A maior parte da coleta in loco ficou a cargo da doutoranda Aline Pontes-Lopes, do Inpe, e da pesquisadora Camila Silva, do Instituto de Pesquisa Ambiental da Amazônia (Ipam), primeiras autoras do artigo.

“Esses dados de campo são muito valiosos. No trabalho foram coletados múltiplos censos de uma mesma área queimada, que é um tipo de informação rara na Amazônia, ainda mais em floresta úmida. São poucos os lugares em que existem dados de campo sobre a mortalidade das árvores, o crescimento e a avaliação da dinâmica do local. Além disso, o estudo mostra efeitos sobre áreas mais úmidas da floresta, onde não era comum fogo, trazendo novos conhecimentos dessas regiões”, avalia Ricardo Dal’Agnol, coautor do artigo.

Pesquisador na DIOTG-Inpe, Dal’Agnol também recebe apoio da Fapesp e participou de outro trabalho publicado em janeiro que apontou o estresse hídrico, a fertilidade do solo e a degradação vegetal como fatores que influenciam na mortalidade de árvores, abrindo clareiras na floresta amazônica.

Arbustos e mudas são primeiros a morrer

“Vimos nas áreas queimadas que arvoretas, mudas e arbustos são os primeiros a morrer, abrindo sub-bosque que permitiu caminhar pela floresta e instalar as parcelas de inventário florestal em 2015. Em até dois ou três anos morreram, sobretudo, as árvores pequenas e médias”, explica Pontes-Lopes. Esses sub-bosques são formados por um conjunto de vegetação de baixa estatura que cresce em nível abaixo do dossel florestal.

Segundo a doutoranda, outro ponto importante é o impacto do fogo na biomassa. De acordo com o estudo, enquanto a biomassa permaneceu estável ao longo dos três anos em áreas não queimadas, nas regiões atingidas houve redução de 12,8% no mesmo período.

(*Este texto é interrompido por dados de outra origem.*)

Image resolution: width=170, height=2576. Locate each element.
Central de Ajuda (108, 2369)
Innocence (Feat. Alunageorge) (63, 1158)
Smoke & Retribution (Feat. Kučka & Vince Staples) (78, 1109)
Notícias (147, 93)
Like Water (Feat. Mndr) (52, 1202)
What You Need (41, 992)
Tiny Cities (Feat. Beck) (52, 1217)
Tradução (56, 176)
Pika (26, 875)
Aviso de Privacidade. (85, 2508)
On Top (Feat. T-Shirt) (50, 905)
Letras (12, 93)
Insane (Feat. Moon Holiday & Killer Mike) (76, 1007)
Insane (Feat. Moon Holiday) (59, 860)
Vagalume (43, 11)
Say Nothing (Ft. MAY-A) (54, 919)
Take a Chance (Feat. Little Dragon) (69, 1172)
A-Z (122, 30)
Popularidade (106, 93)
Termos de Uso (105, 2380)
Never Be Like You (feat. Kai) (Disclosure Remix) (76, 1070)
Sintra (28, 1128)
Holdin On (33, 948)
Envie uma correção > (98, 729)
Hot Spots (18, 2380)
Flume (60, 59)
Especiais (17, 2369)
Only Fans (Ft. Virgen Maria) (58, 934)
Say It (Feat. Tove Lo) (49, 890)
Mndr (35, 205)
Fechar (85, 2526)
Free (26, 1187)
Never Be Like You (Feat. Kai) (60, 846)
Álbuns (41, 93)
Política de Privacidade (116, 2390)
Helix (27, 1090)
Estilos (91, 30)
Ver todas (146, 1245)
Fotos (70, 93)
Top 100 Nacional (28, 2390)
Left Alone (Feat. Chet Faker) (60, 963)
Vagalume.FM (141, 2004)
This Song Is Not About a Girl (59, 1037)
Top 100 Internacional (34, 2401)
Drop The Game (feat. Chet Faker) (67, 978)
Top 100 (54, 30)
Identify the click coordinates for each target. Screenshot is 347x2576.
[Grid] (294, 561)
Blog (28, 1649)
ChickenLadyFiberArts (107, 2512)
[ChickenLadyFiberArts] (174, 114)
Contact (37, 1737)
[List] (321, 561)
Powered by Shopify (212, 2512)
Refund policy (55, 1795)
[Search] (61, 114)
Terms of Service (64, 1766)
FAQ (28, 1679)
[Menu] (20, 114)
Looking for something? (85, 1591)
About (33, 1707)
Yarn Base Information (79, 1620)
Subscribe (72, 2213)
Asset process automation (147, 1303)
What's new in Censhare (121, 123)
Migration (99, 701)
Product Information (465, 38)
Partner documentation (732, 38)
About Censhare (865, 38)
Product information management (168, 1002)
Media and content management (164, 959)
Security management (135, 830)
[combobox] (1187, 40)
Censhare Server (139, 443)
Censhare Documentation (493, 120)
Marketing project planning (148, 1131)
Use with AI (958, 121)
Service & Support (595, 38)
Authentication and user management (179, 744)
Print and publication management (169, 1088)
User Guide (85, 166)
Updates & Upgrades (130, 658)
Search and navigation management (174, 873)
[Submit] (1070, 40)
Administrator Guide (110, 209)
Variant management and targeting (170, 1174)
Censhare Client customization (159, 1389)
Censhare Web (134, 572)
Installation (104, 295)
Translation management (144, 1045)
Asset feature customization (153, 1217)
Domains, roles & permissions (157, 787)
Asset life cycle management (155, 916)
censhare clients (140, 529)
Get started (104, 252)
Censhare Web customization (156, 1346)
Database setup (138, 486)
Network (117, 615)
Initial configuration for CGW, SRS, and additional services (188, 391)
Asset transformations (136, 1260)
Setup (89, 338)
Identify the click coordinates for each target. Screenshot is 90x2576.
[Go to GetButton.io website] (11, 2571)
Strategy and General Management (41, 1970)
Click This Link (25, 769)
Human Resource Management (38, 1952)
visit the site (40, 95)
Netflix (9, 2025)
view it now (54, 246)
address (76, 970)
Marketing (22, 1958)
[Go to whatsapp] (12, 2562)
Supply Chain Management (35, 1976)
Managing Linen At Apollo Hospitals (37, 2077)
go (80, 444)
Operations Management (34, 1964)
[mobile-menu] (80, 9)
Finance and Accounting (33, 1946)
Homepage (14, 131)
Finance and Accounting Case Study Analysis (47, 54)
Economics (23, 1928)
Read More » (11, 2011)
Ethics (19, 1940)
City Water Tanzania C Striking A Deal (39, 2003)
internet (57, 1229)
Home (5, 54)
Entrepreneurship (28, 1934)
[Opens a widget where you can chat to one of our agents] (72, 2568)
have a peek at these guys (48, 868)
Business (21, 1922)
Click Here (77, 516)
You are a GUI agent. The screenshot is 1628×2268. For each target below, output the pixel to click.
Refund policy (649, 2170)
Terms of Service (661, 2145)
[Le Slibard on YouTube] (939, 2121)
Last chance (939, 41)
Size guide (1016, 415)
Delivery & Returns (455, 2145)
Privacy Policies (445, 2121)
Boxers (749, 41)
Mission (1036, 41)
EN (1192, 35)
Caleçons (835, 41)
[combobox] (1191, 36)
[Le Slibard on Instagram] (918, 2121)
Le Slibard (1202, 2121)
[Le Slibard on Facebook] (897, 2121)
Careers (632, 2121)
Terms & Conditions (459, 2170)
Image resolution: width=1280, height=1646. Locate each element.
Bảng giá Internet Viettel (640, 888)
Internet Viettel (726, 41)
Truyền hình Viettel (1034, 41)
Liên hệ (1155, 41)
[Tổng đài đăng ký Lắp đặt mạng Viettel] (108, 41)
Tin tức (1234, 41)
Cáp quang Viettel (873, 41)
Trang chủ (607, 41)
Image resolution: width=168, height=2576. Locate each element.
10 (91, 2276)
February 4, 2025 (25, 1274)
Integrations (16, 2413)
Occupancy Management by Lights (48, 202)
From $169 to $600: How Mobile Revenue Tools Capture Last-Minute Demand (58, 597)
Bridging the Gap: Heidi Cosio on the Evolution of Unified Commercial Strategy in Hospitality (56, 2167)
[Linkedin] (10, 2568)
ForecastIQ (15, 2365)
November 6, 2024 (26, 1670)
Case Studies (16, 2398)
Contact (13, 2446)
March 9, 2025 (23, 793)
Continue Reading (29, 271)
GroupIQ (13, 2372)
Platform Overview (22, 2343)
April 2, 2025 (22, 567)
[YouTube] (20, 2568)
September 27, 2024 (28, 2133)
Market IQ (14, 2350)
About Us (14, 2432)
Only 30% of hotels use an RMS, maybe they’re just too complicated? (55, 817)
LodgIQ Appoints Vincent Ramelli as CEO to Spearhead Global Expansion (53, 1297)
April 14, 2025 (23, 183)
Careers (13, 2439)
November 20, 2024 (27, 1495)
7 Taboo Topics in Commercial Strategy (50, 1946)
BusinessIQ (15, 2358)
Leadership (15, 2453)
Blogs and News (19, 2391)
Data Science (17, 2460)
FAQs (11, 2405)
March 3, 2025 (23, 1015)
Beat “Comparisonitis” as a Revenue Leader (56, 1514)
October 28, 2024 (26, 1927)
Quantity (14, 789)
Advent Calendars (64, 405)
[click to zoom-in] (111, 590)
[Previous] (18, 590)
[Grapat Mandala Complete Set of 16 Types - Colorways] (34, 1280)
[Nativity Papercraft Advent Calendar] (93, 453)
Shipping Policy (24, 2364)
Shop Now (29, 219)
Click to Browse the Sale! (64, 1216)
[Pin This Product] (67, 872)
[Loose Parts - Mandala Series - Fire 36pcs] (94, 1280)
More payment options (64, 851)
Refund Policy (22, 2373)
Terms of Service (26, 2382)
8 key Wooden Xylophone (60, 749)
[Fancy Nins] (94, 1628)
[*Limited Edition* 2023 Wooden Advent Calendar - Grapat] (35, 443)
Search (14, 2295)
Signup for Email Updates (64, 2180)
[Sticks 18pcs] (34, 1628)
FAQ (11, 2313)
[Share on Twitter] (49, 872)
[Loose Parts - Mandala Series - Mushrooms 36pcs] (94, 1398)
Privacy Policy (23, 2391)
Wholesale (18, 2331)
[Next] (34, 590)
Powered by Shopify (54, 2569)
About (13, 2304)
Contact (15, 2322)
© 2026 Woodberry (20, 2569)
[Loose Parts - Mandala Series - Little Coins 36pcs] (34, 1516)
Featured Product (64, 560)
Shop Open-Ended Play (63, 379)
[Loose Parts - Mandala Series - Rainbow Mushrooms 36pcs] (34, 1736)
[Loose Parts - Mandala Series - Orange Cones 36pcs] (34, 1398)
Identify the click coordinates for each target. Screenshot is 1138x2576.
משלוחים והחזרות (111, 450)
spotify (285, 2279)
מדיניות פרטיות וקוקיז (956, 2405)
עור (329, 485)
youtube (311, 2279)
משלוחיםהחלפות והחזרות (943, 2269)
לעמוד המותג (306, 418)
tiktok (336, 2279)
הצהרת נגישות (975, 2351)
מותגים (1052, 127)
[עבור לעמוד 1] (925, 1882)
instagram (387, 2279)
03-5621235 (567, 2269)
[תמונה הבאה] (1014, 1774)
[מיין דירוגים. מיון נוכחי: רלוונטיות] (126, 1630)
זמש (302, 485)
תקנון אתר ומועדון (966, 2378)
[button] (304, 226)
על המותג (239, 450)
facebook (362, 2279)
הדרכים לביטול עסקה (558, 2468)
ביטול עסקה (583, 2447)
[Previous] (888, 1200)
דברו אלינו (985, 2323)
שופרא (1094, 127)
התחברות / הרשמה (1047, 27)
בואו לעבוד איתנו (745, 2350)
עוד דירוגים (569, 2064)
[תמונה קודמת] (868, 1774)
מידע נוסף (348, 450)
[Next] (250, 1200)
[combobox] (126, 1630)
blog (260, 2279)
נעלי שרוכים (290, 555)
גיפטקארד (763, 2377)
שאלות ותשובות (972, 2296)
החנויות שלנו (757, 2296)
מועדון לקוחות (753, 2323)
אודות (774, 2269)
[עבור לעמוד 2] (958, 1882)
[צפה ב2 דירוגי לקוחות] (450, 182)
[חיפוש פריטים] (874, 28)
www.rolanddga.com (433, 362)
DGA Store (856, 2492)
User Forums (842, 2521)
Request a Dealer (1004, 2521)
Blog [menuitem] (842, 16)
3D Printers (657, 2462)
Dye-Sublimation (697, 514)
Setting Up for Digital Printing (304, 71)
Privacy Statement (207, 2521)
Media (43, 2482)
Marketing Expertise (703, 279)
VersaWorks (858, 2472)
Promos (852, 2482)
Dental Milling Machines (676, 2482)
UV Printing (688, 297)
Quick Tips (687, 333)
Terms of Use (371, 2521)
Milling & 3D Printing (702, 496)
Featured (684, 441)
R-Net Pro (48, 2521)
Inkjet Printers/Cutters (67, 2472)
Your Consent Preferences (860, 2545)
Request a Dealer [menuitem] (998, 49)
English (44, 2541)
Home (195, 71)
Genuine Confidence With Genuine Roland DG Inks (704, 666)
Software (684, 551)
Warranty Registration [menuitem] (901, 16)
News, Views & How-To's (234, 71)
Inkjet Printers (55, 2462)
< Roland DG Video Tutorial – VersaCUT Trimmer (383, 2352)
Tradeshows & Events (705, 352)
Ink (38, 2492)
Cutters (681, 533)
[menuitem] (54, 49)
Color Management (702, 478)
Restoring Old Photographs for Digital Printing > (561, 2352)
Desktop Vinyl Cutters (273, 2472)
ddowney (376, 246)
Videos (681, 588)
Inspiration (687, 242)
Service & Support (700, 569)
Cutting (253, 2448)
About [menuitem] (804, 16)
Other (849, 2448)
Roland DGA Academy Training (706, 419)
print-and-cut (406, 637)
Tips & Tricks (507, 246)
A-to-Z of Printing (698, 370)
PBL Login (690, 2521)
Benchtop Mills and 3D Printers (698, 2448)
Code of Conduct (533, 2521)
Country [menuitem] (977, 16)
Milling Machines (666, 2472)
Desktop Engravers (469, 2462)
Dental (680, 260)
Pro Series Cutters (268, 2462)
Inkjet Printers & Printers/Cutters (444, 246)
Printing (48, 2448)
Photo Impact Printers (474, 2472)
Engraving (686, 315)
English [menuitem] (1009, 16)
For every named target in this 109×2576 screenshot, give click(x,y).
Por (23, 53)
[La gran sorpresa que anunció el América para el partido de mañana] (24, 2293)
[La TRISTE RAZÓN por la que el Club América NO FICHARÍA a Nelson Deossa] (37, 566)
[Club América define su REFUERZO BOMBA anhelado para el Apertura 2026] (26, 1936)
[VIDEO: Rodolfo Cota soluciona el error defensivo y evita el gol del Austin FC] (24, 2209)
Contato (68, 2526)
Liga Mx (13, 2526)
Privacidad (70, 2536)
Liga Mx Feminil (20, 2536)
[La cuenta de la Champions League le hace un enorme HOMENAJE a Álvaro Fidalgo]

“O impacto foi particularmente grande em lianas [cipós e trepadeiras], que perderam 38,6% dos indivíduos e 38,1% da biomassa. As árvores perderam 28% dos indivíduos e 12,1% na biomassa, enquanto nas palmeiras a queda foi de 14,6% e 27,2%, respectivamente. Essas mesmas comparações nas áreas não queimadas mostraram perdas muito menores ou nenhuma tendência de mudança significativa”, informa o artigo.

Ao analisar as alterações no crescimento ao nível do tronco e comparar áreas atingidas pelo incêndio com as não afetadas, o trabalho indica que árvores de menor densidade de madeira cresceram mais rapidamente em regiões queimadas até três anos depois. Além disso, as de maior tamanho acumularam mais carbono nas parcelas queimadas.

Entretanto, o maior crescimento destas duas classes de árvores não significou aumento na biomassa total da floresta ou incremento na produção de madeira, sendo insuficiente para contrabalancear a grande mortalidade de árvores causada pelo incêndio.

Segundo Pontes-Lopes, os dados coletados estão sendo usados por outros grupos em pelo menos mais quatro estudos. Eles foram padronizados e colocadas no repositório ForestPlots.net – um site onde pesquisadores, cientistas e comunidades locais de florestas, especialmente as tropicais, podem compartilhar informações.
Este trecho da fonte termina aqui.